Michael Guinan, Anatomy and Physiology Lecturer, Dies From Melanoma

Photo: man's portrait
Michael Guinan

A memorial service will be held Sunday, July 11, for Michael Jon Guinan, an award-winning anatomy and physiology lecturer at the University of California, Davis, who died July 5 in Davis from melanoma. He was 46.

The service will be held at 10 a.m. in the Buehler Alumni and Visitors Center at UC Davis.

Born in Berkeley in 1957, Michael Guinan was raised in Berkeley and Livermore. In 1976, he entered UC Davis, where he earned bachelor's and master's degrees in physiology in 1982 and 1985, a teaching credential in 1986 and a doctorate in physiology in 1997.

For several years, he taught veterinary neuroscience classes and coordinated accompanying labs. He also taught comparative anatomy classes in the veterinary school and began developing computer software to supplement the anatomy classes. He was the primary author of the software programs "The Virtual Heart" and "Comparative Anatomy." He also developed nine interactive programs for teaching comparative anatomy laboratories.
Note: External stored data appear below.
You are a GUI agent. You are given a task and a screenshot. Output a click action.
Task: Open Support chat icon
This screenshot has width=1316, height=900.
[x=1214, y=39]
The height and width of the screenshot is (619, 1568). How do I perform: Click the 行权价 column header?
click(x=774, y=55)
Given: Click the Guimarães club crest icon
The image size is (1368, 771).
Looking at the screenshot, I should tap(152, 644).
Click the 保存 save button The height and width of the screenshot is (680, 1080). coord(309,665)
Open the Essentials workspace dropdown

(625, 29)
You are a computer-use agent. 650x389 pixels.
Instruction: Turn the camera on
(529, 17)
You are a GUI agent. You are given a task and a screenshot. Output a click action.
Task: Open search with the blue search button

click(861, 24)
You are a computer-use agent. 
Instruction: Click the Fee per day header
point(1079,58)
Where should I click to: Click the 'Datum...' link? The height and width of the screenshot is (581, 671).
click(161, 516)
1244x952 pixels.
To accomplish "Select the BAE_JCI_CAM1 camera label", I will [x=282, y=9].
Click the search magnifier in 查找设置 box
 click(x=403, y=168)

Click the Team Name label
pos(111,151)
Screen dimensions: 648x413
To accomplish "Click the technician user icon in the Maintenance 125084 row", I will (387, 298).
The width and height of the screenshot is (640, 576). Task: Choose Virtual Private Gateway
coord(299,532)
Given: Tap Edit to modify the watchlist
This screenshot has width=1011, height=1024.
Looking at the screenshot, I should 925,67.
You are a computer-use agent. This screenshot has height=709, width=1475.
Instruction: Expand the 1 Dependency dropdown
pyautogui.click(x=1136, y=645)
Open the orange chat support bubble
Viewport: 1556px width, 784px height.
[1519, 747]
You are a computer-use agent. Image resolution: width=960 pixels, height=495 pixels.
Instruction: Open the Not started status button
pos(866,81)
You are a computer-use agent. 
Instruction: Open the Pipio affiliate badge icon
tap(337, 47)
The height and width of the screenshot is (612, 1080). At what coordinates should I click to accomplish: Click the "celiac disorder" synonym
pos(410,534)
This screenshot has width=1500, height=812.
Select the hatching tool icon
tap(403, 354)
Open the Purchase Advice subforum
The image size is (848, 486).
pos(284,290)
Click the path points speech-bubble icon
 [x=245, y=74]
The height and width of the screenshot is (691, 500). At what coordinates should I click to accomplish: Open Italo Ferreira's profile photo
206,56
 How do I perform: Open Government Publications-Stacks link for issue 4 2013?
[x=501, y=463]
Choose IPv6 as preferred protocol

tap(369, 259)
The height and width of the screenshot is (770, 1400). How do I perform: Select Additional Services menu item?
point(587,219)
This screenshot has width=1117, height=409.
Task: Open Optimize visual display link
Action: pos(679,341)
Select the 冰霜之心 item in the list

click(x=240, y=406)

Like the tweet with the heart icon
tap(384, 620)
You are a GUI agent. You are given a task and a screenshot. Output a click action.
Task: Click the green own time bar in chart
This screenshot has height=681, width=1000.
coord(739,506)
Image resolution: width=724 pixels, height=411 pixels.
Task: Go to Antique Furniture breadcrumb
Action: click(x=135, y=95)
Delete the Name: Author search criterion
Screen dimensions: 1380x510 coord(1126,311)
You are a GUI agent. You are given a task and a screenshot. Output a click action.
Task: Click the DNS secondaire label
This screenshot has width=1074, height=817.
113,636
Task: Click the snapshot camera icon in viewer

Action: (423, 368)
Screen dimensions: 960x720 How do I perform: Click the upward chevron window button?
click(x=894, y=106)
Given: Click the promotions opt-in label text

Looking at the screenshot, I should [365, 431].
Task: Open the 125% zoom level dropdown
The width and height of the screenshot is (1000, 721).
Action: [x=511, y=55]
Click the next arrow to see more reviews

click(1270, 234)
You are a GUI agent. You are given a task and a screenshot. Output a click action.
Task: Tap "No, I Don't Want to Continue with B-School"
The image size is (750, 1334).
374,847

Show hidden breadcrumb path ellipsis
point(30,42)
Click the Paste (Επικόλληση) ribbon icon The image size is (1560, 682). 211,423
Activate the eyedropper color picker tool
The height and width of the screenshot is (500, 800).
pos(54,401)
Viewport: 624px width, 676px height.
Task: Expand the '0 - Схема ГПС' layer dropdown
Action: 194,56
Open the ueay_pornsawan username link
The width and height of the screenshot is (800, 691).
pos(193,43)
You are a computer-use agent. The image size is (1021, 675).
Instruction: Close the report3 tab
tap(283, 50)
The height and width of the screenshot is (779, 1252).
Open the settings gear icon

For many years, he taught large-enrollment undergraduate courses in anatomy, physiology and neurophysiology. On a grant from the Howard Hughes Foundation, he also developed teaching programs in physiology.

He also recruited and actively mentored senior undergraduate students to serve as discussion leaders in his human-physiology classes.

In 2000, he received the campuswide Award for Excellence in Teaching from the UC Davis Academic Federation. His students praised Guinan for his "phenomenal" command of his subject matter and his "refreshing" love of teaching.

"It was a true privilege to teach classes with Mike Guinan over the years," said Dallas Hyde, a professor and director of the California National Primate Research Center at UC Davis. "His vision and genius for making lab stations computer interactive modules resulted in the Anatomy 100 course that we have today.

"During his illness, a number of us filled in as replacement teachers, but from the students' point of view we were a Band-Aid and lacked Mike's unique integrative approach between organ systems," added Hyde. "We will miss Mike for his infectious laugh and witty sense of humor, but also for the standard of excellence that he set for teaching."

In addition to his teaching, Guinan carried on an active research program focused on the cellular aspects of learning and memory, and participated in the lecturers' union on campus.

Away from campus, he was an avid outdoors enthusiast, enjoying sailing, biking, fishing and backpacking. He also found a leisure-time outlet for his computer skills, becoming an "accomplished fighter pilot online," according to his wife, Pamela Pappone, a professor in UC Davis' Division of Biological Sciences.

In addition to his wife, Guinan is survived by his father, Michael W. Guinan, of Lopez Island, Wash., and a multitude of loving family, friends and students.

The family prefers that any donations be made in Michael Guinan's memory to the UC Davis Cancer Center, Health Sciences Advancement, 4900 Broadway, Suite 1150, Sacramento, CA 95820.